Parotid fistula is a rare and unpleasant complication reported following after TMJ surgery, penetrating injury, stab wound, infection or, as a complication of neoplasm in the parotid region. Early detection and prompt treatment is necessary to prevent wound dehiscence, infection or sialocoele formation. Here we present 5 cases of parotid fistulae. Three patients presented with history of penetrating inury while the other 2 developed fistula after TMJ surgery. The diagnosis of the fistulae was done by clinical examination and confirmed by sialography Management of parotid fistulae involves conservative and surgical modalities.

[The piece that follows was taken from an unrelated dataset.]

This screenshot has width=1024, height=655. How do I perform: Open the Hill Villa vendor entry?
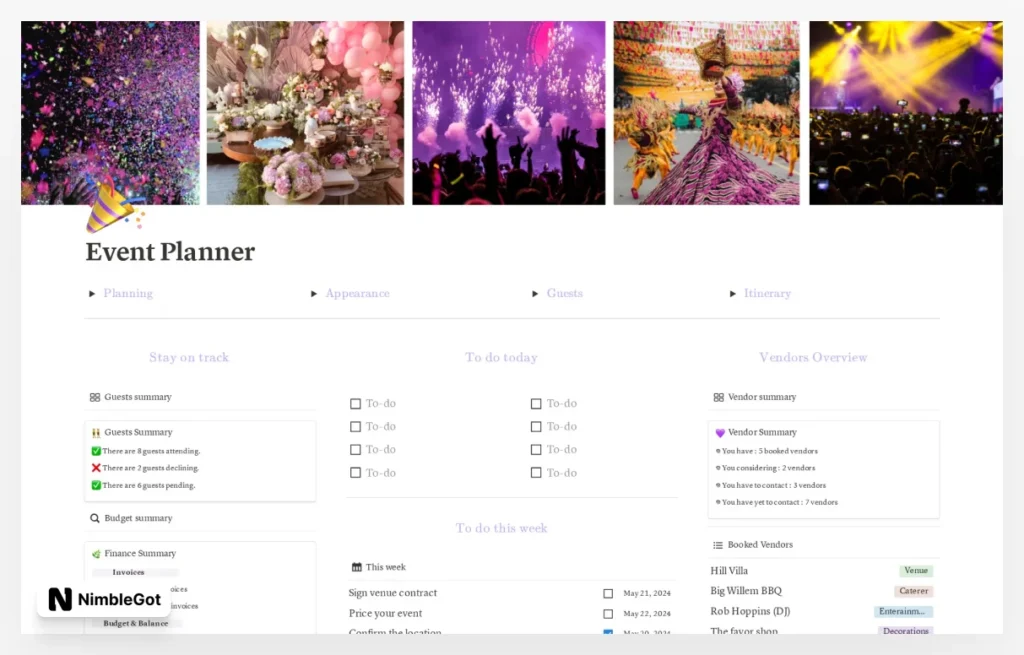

Our choice of treatment was based on the age of patients, site and severity of the injury. Conservative therapy includes pressure dressing, anticholinergics and injectables like botulinum toxin and saline.

Methodology

Our study included all adult patients within the age range of 35 to 55 years. In our study we present a simple yet effective method of treating parotid fistulae by using extraoral pressure dressing, keeping the patient on nil by mouth (NBM) and assisted by Ryle’s Tube feeding to prevent salivary stimulation by food, but maintaining nourishment via Ryle’s Tube. This was supplemented by anticholinergics and antihistamines to further reduce salivary secretions. In about 5 to 7 days, the fistulae healed spontaneously with no associated complications.

Conclusion

If the fistula arises in the gland parenchyma, conservative treatment with pressure packing and treating with anticholinergic drugs which reduce secretions and limiting the frequency of oral intake of food helps to heal the fistula. Ryle’s tube feeding helps to prevent the salivary secretions that occur due to oral intake. Antihistamines help reduce the oedema and secretions to a certain extent and can prove effective in treating salivary fistulae.